Problem to work on —
Copy out each of the lines below word for word, leaving out the pictures.

Provided material —

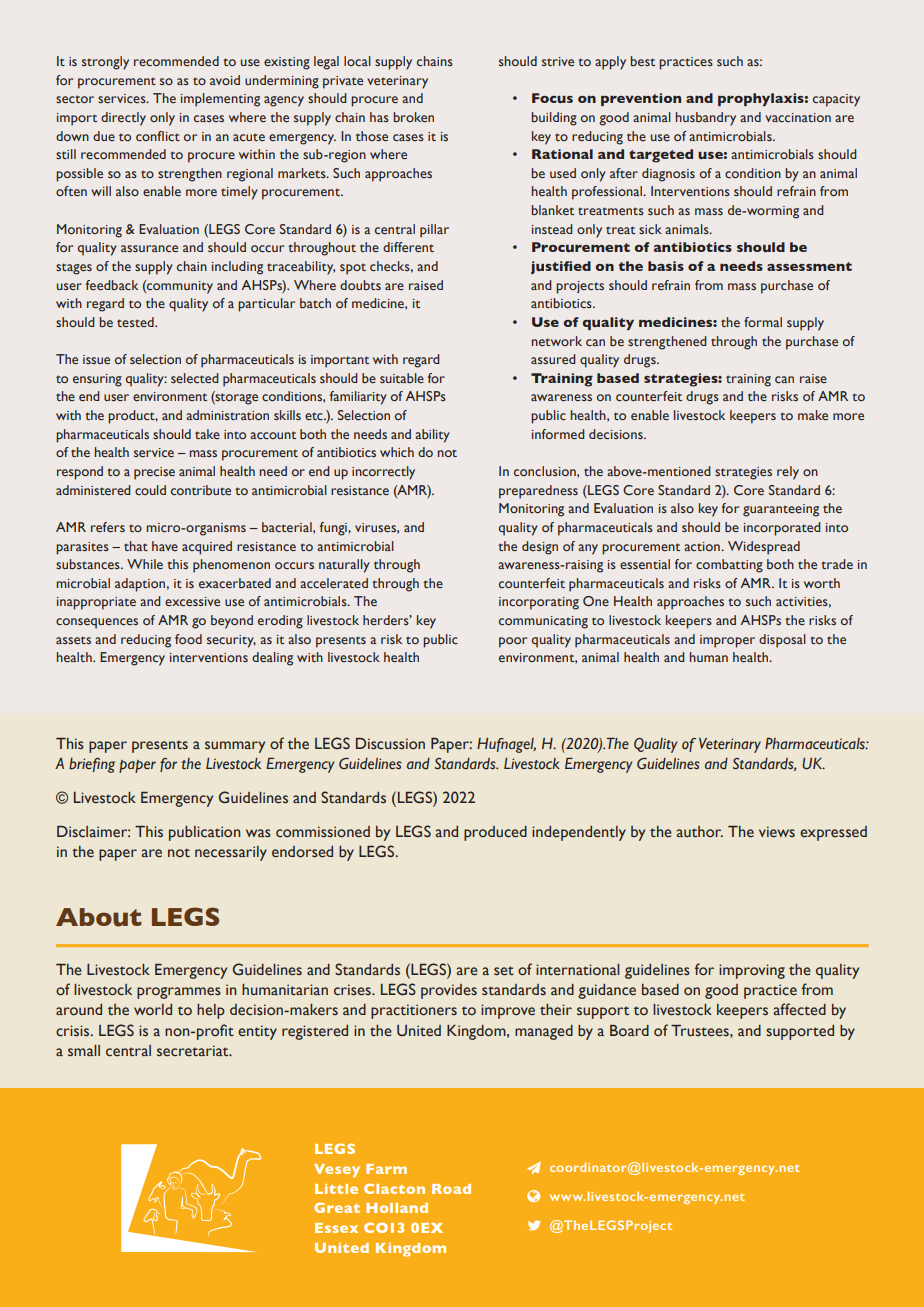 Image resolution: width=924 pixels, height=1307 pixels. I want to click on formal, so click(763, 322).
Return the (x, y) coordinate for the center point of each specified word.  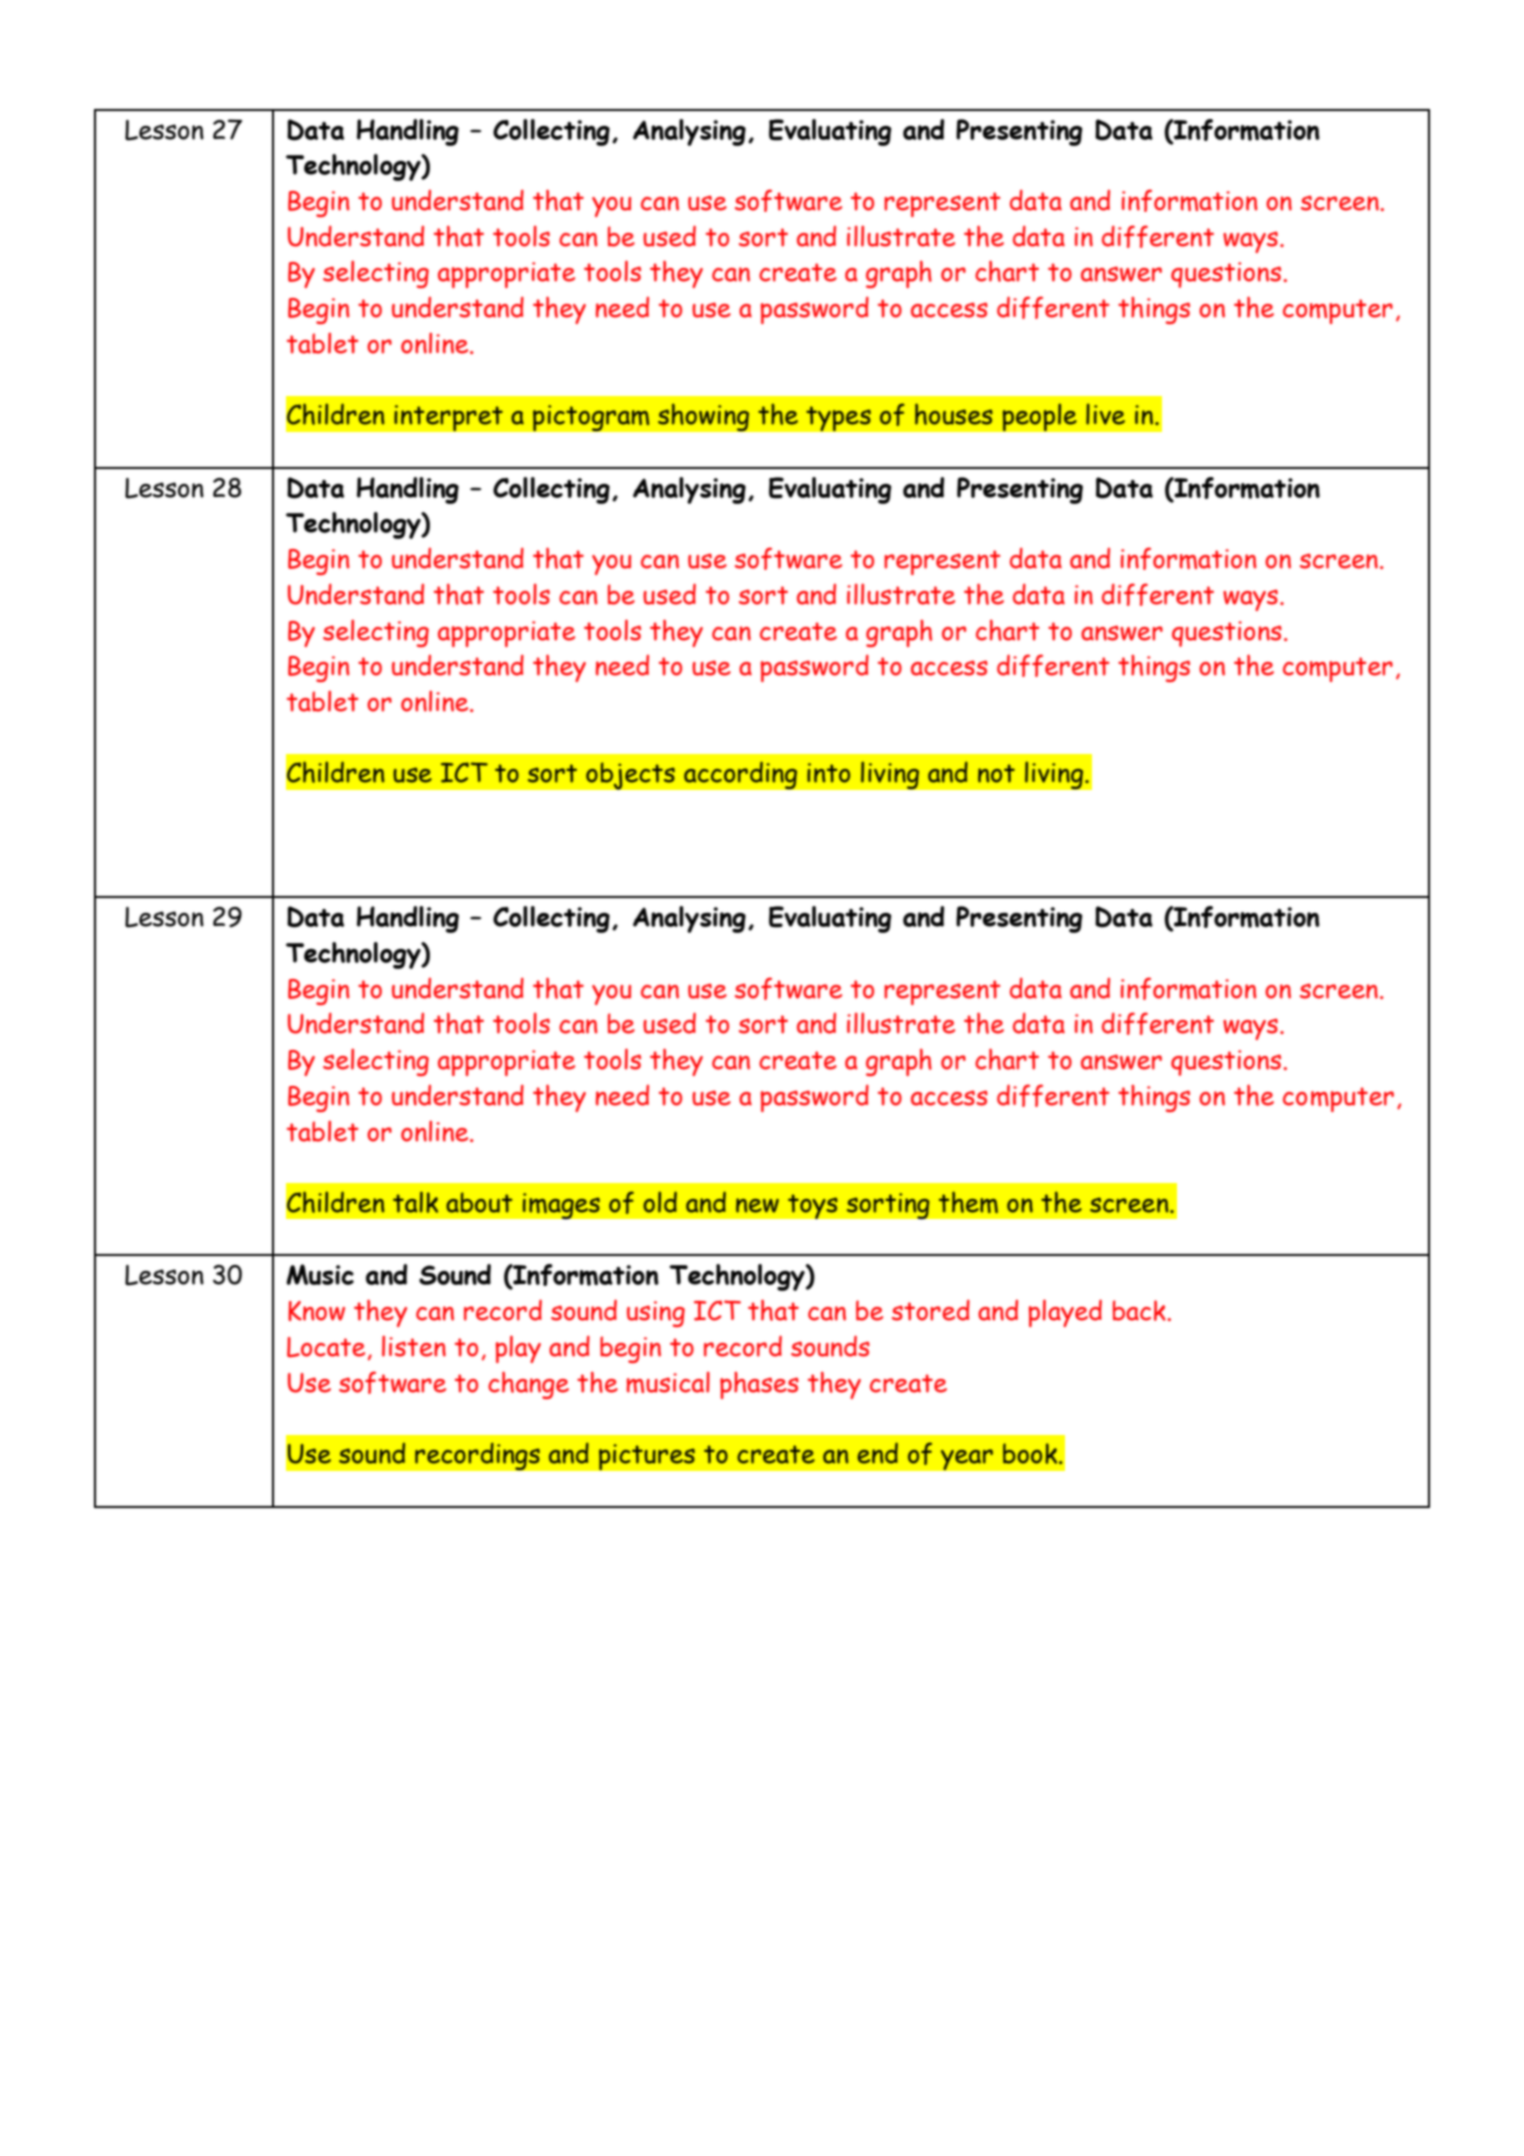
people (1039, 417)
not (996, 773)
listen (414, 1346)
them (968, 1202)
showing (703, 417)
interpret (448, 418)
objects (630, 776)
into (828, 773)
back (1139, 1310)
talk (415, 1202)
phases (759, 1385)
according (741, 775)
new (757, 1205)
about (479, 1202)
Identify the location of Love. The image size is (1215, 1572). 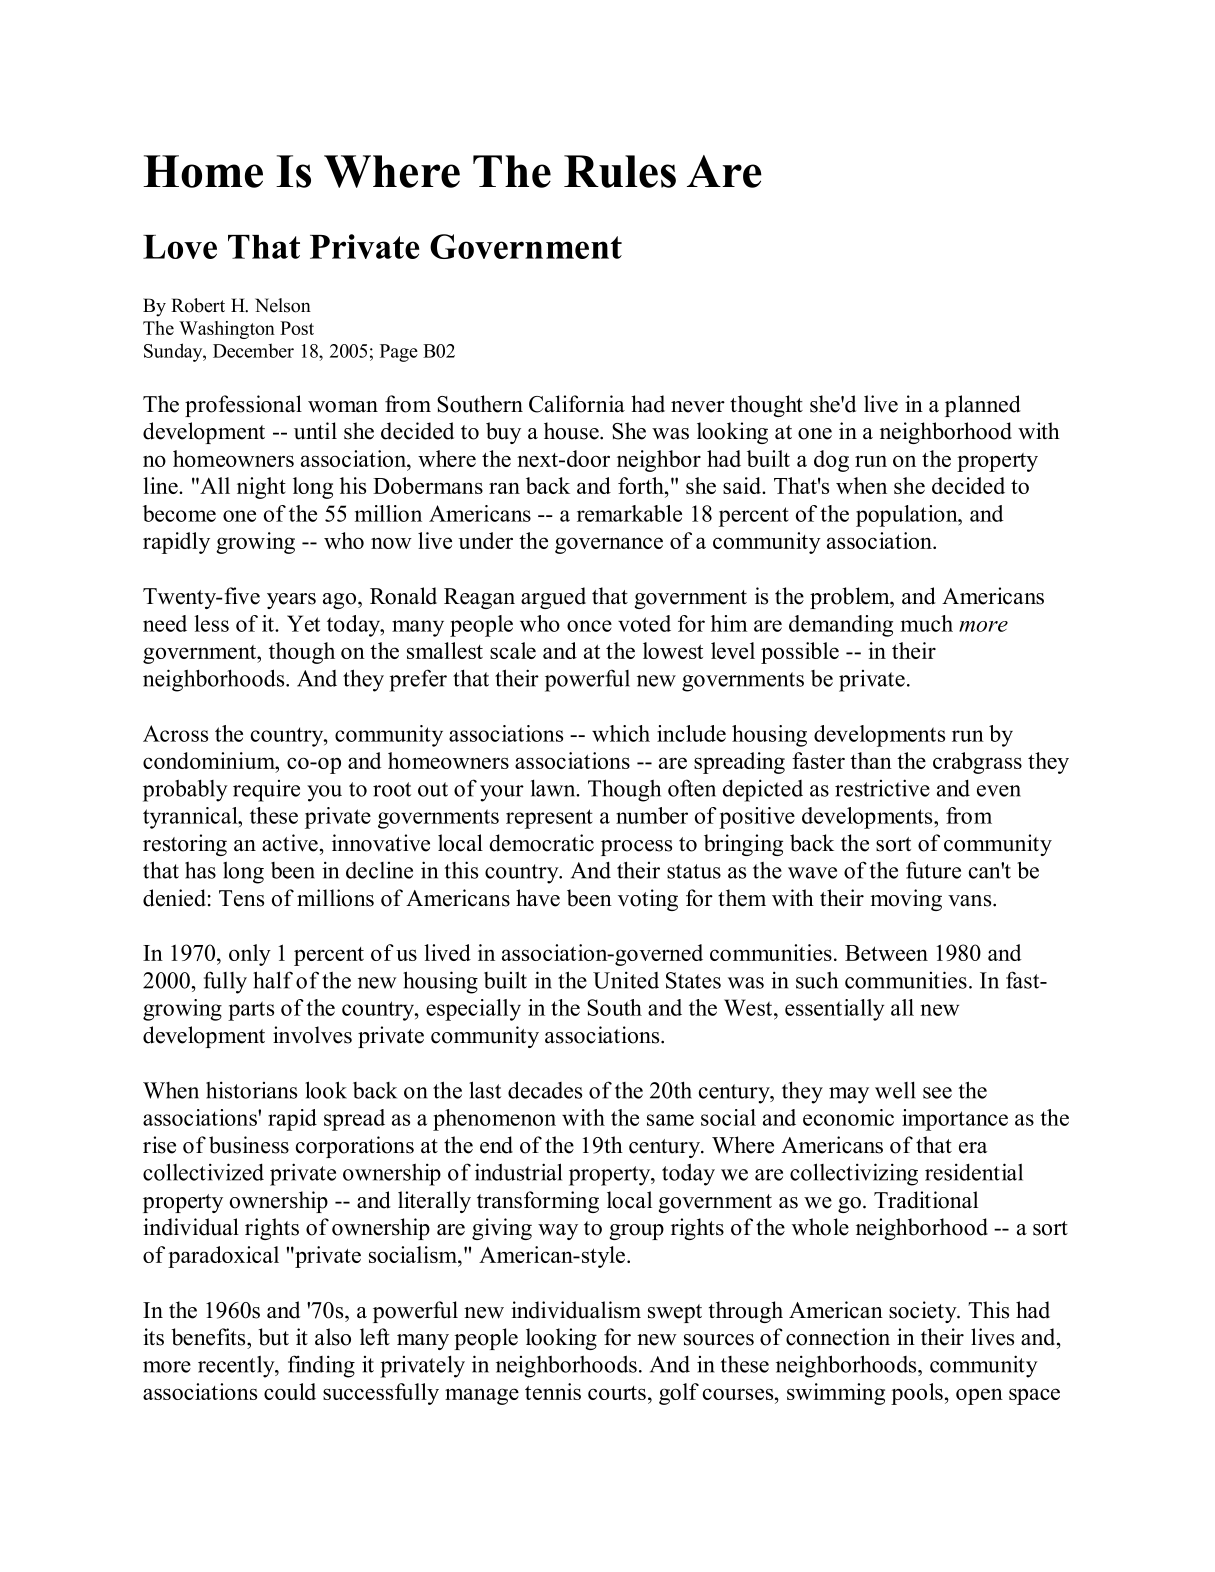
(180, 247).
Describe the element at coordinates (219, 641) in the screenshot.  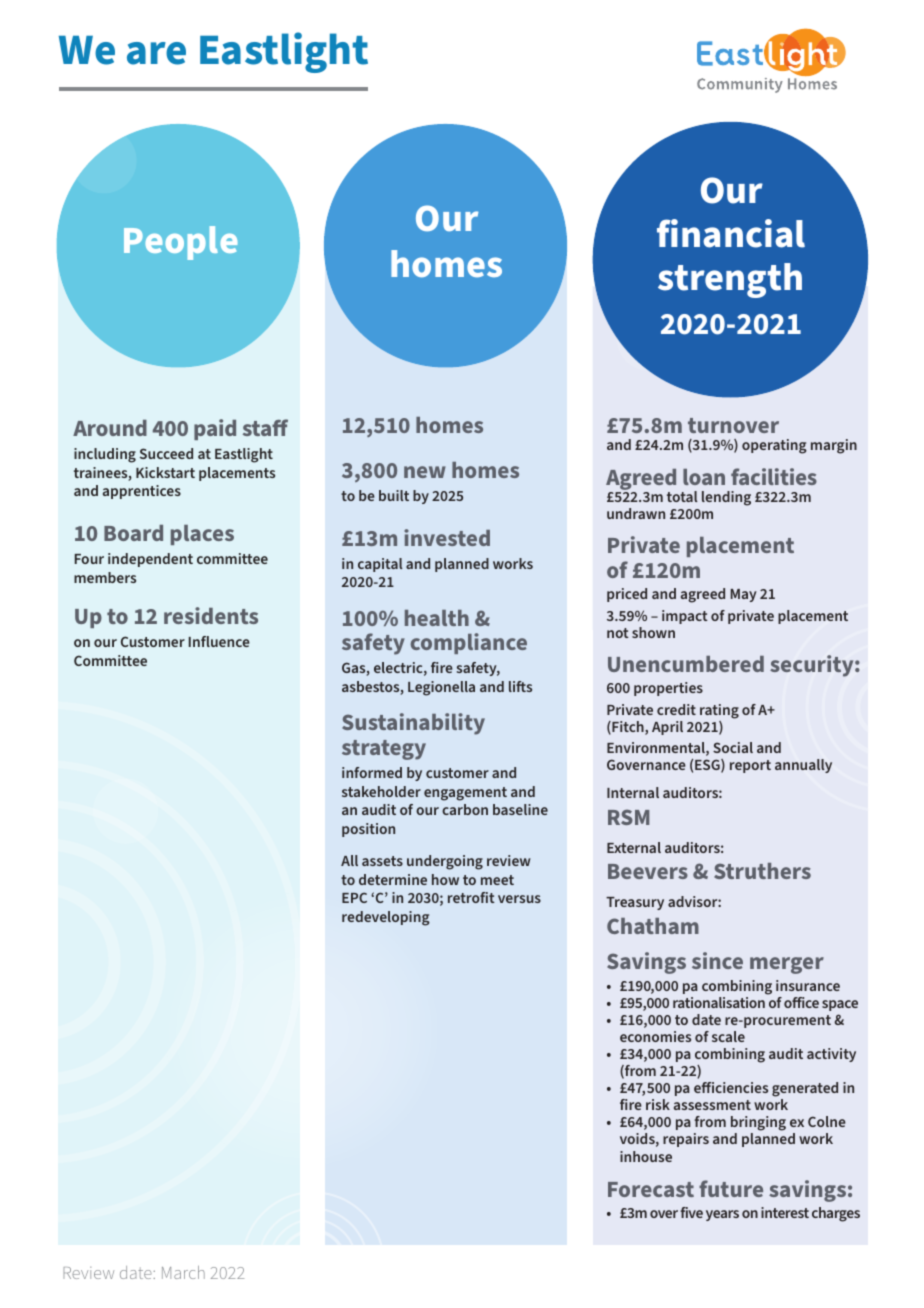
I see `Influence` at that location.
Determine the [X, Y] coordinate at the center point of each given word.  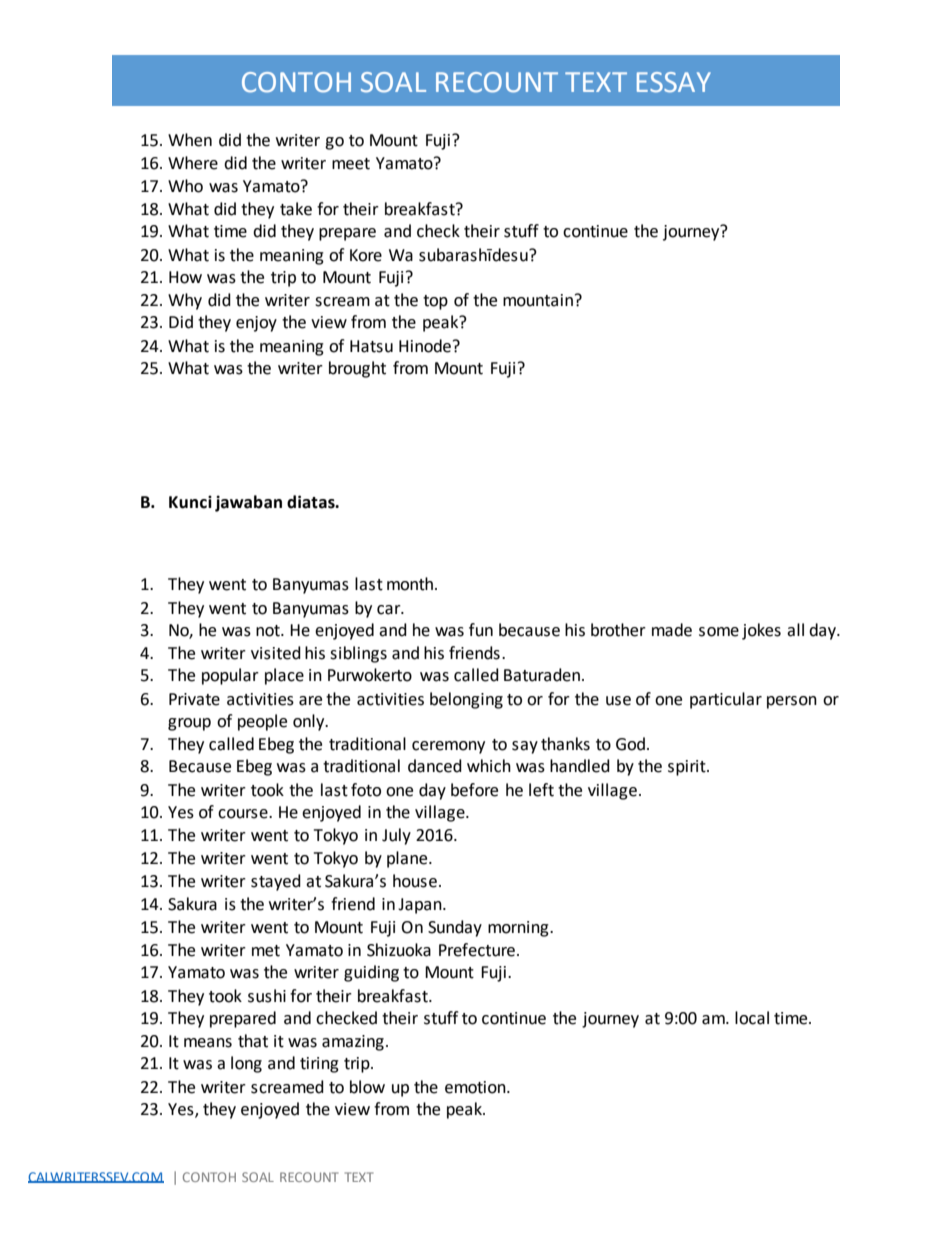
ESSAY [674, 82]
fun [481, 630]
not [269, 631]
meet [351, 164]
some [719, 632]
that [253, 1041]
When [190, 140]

Solution to the exercise —
 Image resolution: width=924 pixels, height=1307 pixels. I want to click on formal, so click(763, 322).
Return the (x, y) coordinate for the center point of each specified word.  
people (1039, 417)
not (996, 773)
listen (414, 1346)
them (968, 1202)
showing (703, 417)
interpret (448, 418)
objects (630, 776)
into (828, 773)
back (1139, 1310)
talk (415, 1202)
phases (759, 1385)
according (741, 775)
new (757, 1205)
about (479, 1202)
Identify the location of Love. The image size is (1215, 1572). 
(180, 247).
Describe the element at coordinates (219, 641) in the screenshot.  
I see `Influence` at that location.
Determine the [X, Y] coordinate at the center point of each given word.  
ESSAY [674, 82]
fun [481, 630]
not [269, 631]
meet [351, 164]
some [719, 632]
that [253, 1041]
When [190, 140]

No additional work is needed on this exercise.